Los círculos concéntricos de la conciencia
Hace siglos, un maestro zen dejó caer una hoja seca en un estanque quieto. No dijo nada. Solo observó cómo se formaban los anillos perfectos que se expandían hacia la orilla.
Esa imagen simple contiene toda la enseñanza sobre nuestra relación con el mundo. Vivimos en una época ruidosa, donde a menudo invertimos la ecuación: nos preocupamos frenéticamente por los círculos exteriores (la opinión ajena, la reputación, el éxito visible) mientras descuidamos el origen de todo movimiento: el punto de contacto, el centro silencioso.
El primer círculo es invisible para el ojo distraído. Es el instante en que la hoja toca el agua. Es nuestra respuesta inmediata a la vida, antes de que el pensamiento racional la etiquete.
Cuando vivimos identificados con el ego, ese primer círculo está turbio.
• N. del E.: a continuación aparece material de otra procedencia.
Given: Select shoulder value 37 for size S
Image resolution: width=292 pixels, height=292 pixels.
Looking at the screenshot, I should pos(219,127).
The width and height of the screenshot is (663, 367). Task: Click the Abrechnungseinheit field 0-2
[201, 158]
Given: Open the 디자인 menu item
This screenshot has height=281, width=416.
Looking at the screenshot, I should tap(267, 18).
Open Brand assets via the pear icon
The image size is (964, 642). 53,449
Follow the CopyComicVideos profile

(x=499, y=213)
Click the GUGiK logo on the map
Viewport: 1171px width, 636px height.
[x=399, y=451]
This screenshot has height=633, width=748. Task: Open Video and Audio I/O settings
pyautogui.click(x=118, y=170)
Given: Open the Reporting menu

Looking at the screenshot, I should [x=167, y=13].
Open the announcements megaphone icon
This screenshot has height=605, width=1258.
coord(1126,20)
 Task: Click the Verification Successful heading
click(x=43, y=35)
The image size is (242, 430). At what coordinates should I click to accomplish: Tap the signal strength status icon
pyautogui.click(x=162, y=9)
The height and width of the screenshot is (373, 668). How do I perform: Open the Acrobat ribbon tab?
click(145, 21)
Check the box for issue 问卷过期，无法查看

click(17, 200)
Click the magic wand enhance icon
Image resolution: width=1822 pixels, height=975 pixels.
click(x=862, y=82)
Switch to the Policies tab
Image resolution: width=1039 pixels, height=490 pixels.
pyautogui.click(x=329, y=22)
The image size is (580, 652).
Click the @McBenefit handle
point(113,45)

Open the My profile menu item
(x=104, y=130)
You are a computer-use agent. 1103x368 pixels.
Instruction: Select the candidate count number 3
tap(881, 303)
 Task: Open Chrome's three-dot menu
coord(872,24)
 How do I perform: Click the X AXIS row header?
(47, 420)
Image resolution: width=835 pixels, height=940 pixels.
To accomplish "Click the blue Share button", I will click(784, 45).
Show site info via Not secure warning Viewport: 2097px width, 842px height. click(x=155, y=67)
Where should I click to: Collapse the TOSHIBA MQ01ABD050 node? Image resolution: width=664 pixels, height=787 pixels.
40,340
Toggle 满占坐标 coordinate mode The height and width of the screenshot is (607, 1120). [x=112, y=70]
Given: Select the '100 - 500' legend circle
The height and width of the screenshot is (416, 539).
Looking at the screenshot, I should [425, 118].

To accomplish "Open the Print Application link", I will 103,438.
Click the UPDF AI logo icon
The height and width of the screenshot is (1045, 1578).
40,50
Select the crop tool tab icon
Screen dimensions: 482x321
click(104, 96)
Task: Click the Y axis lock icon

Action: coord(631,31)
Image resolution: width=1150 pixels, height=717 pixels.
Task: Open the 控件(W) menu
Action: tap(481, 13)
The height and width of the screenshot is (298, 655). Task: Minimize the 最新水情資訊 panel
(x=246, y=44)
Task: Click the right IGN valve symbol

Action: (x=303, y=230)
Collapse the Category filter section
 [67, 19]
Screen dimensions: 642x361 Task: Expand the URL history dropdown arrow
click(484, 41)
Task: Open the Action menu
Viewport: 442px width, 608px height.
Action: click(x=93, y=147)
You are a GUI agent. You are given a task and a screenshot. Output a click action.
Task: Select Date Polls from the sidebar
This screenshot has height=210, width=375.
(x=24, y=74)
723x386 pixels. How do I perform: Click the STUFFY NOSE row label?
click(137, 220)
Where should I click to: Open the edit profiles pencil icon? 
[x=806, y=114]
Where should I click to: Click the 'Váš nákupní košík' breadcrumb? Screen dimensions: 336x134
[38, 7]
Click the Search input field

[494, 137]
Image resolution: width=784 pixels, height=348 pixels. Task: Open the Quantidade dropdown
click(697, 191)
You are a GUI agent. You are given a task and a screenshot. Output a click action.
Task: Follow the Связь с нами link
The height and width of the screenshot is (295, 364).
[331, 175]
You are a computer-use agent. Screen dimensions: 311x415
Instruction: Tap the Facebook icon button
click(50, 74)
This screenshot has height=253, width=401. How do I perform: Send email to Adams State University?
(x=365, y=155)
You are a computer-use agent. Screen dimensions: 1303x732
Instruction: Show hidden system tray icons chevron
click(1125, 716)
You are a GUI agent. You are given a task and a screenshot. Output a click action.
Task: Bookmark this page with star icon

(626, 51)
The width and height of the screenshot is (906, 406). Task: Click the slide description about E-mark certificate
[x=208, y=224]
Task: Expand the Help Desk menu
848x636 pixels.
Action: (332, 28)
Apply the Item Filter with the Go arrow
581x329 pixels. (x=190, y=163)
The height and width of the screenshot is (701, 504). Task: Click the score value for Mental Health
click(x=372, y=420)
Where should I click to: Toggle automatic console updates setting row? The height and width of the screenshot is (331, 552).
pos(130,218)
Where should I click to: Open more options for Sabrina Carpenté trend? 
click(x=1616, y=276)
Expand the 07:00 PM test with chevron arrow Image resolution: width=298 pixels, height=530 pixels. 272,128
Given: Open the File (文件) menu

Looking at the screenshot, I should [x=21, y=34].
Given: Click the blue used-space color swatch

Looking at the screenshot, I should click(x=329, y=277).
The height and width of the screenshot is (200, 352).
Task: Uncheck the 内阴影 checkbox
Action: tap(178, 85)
Buscamos validación, tememos el juicio, intentamos controlar la impresión que damos. Como dice la enseñanza antigua:
Si el centro está agitado por la necesidad de aprobación, el agua nunca estará quieta. Trabajar este primer círculo significa recuperar la autoridad sobre nuestra propia experiencia. Significa entender que nuestra paz no depende de la orilla, sino de la calidad de nuestra presencia en el centro. Es la práctica de dejar de ser un reflejo de los demás para ser fuente de nuestra propia luz.
Solo cuando el centro está claro, los círculos siguientes se forman con armonía.
El segundo círculo es nuestro entorno inmediato: la pareja, la familia, los amigos cercanos. Si somos felices interiormente, si hemos resuelto el conflicto con nuestro propio ser, esa calma se transmite naturalmente a quienes nos rodean. No hace falta esforzarse por "ser buenos" con ellos; la bondad fluye como una onda natural desde un corazón en paz.
Los círculos sucesivos —la comunidad, la sociedad, el mundo— están cada vez más lejos de la hoja. Su interacción es más sutil, más leve. A menudo cometemos el error de querer cambiar el mundo (el círculo exterior) sin haber tocado siquiera nuestra propia agua (el círculo interior).
La hoja no intenta crear círculos. Simplemente cae. Y al caer, su naturaleza genera ondas.
De igual modo, no necesitamos luchar por impactar el mundo. Necesitamos trabajar en la calidad de nuestra caída, en la autenticidad de nuestro ser. Si el centro es auténtico, libre de la asfixia del ego, los círculos llegarán lejos, tocarán orillas que ni imaginamos y volverán transformados.
Que esta semana, observes tus propios círculos. ¿Dónde estás poniendo tu energía? ¿En calmar el agua del centro o en controlar las olas de la orilla?